Eva Joly: « Le procureur est aux ordres »

 

  • Députée européenne d’Europe Ecologie, Eva Joly a été juge d’instruction au pôle financier du Palais de justice de Paris, où elle a notamment été chargée de l’affaire Elf, puis conseiller du gouvernement norvégien dans la lutte contre la corruption et la délinquance financière internationale.

 

evajoly Que vous inspire la polémique autour de l’affaire Clearstream?
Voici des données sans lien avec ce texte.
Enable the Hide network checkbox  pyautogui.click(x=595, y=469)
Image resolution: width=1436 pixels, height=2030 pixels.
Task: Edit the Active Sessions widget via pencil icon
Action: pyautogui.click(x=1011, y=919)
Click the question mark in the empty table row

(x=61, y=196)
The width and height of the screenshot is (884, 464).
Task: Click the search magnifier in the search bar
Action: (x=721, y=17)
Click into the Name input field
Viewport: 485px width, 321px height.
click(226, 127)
C’est la parfaite illustration de l’absence d’indépendance du parquet. Chacun s’en rend compte aujourd’hui, on ne peut pas demander à un parquet aux ordres du pouvoir politique d’enquêter puis de requérir contre Dominique de Villepin. C’est incompatible avec la recherche de la vérité.
 
Le procureur de Paris, Jean-Claude Marin, assure avoir pris seul la décision de faire appel du jugement qui relaxait Dominique de Villepin.
 
Dans ce cas, pour convaincre l’opinion publique qu’il a agi en toute indépendance, nous pourrions demander à Jean-Claude Marin de rendre publics tous les rapports et toutes les notes administratives qu’il a forcément transmises à sa hiérarchie, comme c’est l’usage dans les dossiers sensibles. Comment croire qu’il a pris cette décision seul? Je suis, par ailleurs, mal à l’aise de voir qu’il annonce sa décision de faire appel à la radio dès le lendemain du jugement, alors qu’il avait dix jours pour réfléchir. Enfin, la ministre de la Justice ou Nicolas Sarkozy pouvait demander au parquet de se désister de son appel.
 
Le parquet est-il entièrement soumis à l’autorité du pouvoir politique?
 
L’affaire Villepin en est l’illustration. Jean-Claude Marin a requis en personne alors qu’il n’est pas venu le faire au procès Elf, quand il était procureur adjoint. Pourtant, l’affaire Elf était beaucoup plus grave, elle en disait beaucoup plus sur notre République que l’affaire Clearstream. Je note que Jean-Claude Marin s’est opposé récemment à ce qu’un juge d’instruction enquête sur les « biens mal acquis » de plusieurs chefs d’Etat de la « Françafrique ». Tout cela est cohérent et illustre bien l’absence d’indépendance du parquet.
 
Le fait que le président Sarkozy ait été partie civile au procès tout en étant le garant de l’indépendance de la justice pose-t-il problème?
 
Evidemment, il est très mal conseillé. Cela ne tiendra pas devant la Cour européenne des droits de l’homme, car il n’y a pas égalité des armes entre les parties. De toute façon, en droit, le cas Villepin relève de la Cour de justice de la République.
 
Que pensez-vous de la suppression du juge d’instruction?
 
C’est une réforme scandaleuse qui vise à supprimer les contre-pouvoirs, les juges d’instruction
comme les chambres régionales des comptes. Le juge d’instruction indépendant est indispensable, on le voit bien dans les affaires sensibles.
 
Que faudrait-il changer pour que justice et pouvoir politique fassent bon ménage?
 
 Il suffirait que la justice soit indépendante du pouvoir politique, comme dans toutes les démocraties avancées. Pour cela, il faudrait déjà faire nommer les procureurs sur proposition du Conseil supérieur de la magistrature (CSM), comme les juges du siège.